La sorpresa de las hermanastras fue
grande, pero más grande fue todavía cuando Cenicienta sacó de su
bolsillo el otro zapatito que se calzó. En ese preciso instante hizo su
aparición el hada madrina, quien, dando un toque de varita mágica sobre
los harapos de Cenicienta, los convirtió en un traje mucho más
deslumbrante que todos los anteriores.
Entonces las hermanastras la reconocieron
como la bella dama que vieran en el baile y se tiraron a sus pies para
pedirle perdón por todos los malos tratos de los que la habían hecho víctima.

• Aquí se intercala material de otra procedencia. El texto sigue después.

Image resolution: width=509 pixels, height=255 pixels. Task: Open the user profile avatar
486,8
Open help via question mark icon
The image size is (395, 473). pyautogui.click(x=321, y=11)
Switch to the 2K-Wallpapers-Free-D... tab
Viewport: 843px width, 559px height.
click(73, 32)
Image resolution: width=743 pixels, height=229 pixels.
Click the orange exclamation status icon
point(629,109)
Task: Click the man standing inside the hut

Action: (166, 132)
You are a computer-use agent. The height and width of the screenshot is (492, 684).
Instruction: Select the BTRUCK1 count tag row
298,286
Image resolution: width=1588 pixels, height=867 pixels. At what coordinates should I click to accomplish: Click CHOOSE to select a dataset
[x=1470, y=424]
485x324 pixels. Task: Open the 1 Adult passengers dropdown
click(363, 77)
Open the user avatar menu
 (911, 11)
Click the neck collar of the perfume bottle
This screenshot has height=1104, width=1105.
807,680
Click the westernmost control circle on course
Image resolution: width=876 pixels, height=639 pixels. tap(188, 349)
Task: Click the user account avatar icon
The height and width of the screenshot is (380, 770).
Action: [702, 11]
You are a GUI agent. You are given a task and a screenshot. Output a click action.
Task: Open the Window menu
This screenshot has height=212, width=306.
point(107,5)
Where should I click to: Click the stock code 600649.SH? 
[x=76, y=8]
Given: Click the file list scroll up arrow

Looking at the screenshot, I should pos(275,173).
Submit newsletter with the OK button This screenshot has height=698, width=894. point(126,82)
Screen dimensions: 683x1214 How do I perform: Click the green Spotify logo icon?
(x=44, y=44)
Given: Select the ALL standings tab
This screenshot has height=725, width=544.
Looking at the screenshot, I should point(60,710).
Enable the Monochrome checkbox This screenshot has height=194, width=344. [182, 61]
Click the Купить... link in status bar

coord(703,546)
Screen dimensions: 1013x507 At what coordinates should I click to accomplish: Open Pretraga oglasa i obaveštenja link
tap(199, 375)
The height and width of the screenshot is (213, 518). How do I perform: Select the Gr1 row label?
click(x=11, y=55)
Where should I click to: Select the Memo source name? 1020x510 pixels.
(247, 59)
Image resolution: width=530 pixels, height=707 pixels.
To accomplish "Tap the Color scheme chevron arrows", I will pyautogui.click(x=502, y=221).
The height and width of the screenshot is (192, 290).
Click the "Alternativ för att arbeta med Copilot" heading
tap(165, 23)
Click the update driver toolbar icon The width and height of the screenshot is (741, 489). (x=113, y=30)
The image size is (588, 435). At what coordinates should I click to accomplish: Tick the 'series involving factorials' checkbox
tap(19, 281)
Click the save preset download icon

Cenicienta las levantó y les dijo, abrazándolas, que las perdonaba de
todo corazón y que ella les pedía que a partir de ahora fueran buenas
amigas.
Se condujo a Cenicienta al palacio del
joven príncipe y él la encontró todavía más hermosa que nunca, casándose
con ella pocos días después.
Cenicienta, que era tan bondadosa como
bella, había hecho alojar a sus hermanastras en palacio y les hizo
contraer matrimonio, el mismo día, con dos grandes señores de la corte.